Escribe cómo sigue el texto sobre el ataque a Ian y los derechos de las personas con discapacidad, empezando después de su última oración.

Texto de lectura:

——

Esa frase —negada luego por Spagnuolo— condensa el corazón ideológico del mileísmo: el desmantelamiento del Estado como garante de derechos. En su lugar, una meritocracia ciega donde el que no puede, que se joda. La política como guerra cultural, y el otro como enemigo a destruir.
La respuesta no se hizo esperar. Amnistía Internacional, dirigentes del oficialismo y la oposición, comunicadores y usuarios comunes rechazaron el ataque. Incluso María Eugenia Vidal, figura del PRO, partido cercano al gobierno, defendió a Ian con claridad: “Tiene 12 años. No grita, no insulta, no señala. Solo habla con respeto. Hay adultos que podrían aprender mucho de él”.
Pero el daño está hecho. No solo contra Ian y su familia, sino contra una comunidad entera que hoy ve cómo se reducen sus derechos en nombre de un ajuste salvaje. La Agencia que debería protegerlos, en manos de un operador judicial sin formación en discapacidad, ha promovido decretos que retoman términos como “idiota” o “débil mental” para clasificar personas. A esta altura, la pregunta no es si Milei tiene empatía, sino si su gobierno tiene límites.

——

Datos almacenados
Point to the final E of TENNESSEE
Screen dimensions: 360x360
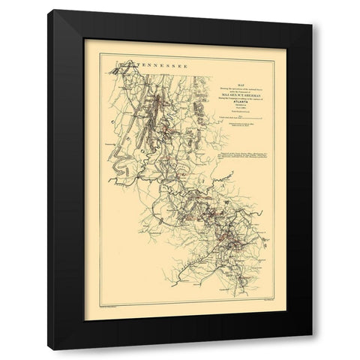point(184,66)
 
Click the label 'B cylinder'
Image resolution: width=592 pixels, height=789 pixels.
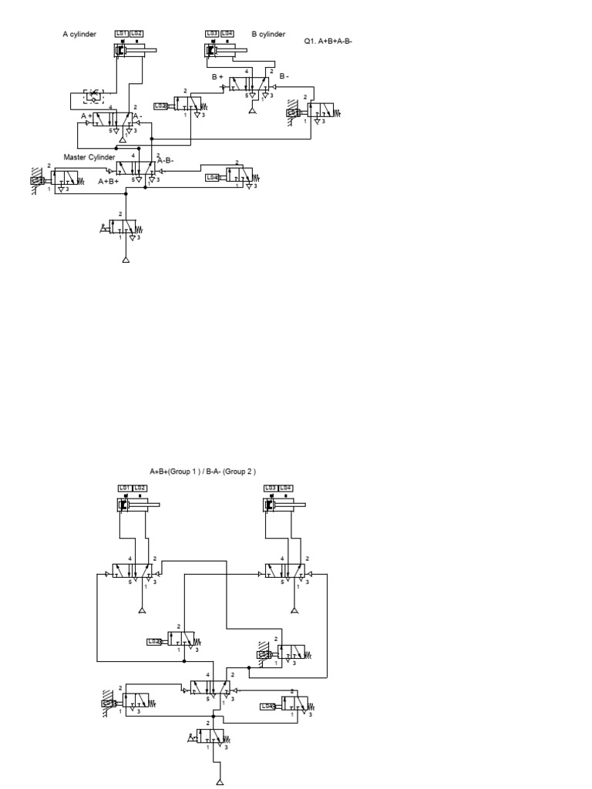pos(267,34)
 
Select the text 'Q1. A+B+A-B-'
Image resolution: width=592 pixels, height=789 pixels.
pos(328,41)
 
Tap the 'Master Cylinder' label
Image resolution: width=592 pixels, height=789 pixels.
pos(89,157)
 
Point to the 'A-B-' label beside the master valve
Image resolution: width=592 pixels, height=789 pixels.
pos(165,160)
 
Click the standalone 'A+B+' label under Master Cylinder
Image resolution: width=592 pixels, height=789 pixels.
pos(109,181)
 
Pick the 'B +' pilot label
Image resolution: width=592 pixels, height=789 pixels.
pos(218,76)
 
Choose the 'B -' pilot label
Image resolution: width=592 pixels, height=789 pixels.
pos(284,76)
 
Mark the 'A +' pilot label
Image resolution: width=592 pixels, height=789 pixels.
pos(86,116)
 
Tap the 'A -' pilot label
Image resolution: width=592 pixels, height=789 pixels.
pos(136,116)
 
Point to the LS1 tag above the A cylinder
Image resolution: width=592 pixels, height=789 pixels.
pos(121,33)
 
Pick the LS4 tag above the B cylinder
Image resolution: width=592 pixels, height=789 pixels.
pos(227,33)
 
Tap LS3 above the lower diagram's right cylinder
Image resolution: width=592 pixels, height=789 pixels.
pos(271,488)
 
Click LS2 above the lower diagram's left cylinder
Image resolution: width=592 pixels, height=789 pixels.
pos(140,488)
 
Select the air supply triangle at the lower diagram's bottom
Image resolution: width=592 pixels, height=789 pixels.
pos(220,782)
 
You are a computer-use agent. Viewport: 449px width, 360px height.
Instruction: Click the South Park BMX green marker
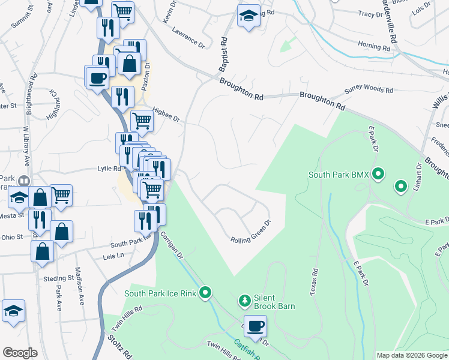tap(378, 175)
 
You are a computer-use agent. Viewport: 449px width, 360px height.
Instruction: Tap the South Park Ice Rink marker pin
tap(206, 293)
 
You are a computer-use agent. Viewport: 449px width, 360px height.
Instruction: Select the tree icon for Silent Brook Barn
tap(244, 300)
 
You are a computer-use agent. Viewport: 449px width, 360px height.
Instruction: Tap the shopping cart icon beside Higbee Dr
tap(142, 121)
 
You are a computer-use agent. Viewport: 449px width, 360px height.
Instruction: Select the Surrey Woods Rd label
tap(369, 91)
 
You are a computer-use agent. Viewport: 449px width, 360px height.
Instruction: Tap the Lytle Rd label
tap(109, 169)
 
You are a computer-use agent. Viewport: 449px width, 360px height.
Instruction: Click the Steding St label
tap(58, 278)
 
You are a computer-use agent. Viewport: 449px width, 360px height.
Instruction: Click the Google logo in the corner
tap(20, 353)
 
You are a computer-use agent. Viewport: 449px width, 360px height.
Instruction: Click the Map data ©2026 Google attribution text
tap(411, 355)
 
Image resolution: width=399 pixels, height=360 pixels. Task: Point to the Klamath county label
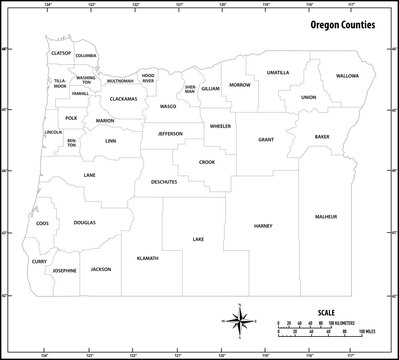pos(147,257)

——

Respuesta esperada:
El Congreso debatirá esta semana una ley de emergencia en discapacidad. Las familias exigen que se garanticen las pensiones, los medicamentos, los traslados. No piden privilegios, sino derechos básicos. Mientras tanto, el presidente, que debería representar a toda la sociedad, actúa como un tuitero rabioso, dispuesto a vilipendiar a un niño para alimentar su narrativa de enemigos imaginarios.
Y es que para Javier Milei, hay buenos y malos, héroes y traidores, casta y antisistema. En ese mundo binario, la ternura, la diversidad y la fragilidad no tienen lugar. Y sin embargo, Ian, con apenas 12 años, demuestra que hay otras formas de hacer política: desde la empatía, la palabra y la verdad.
En tiempos de gritos, escuchar a un niño puede ser el acto más revolucionario.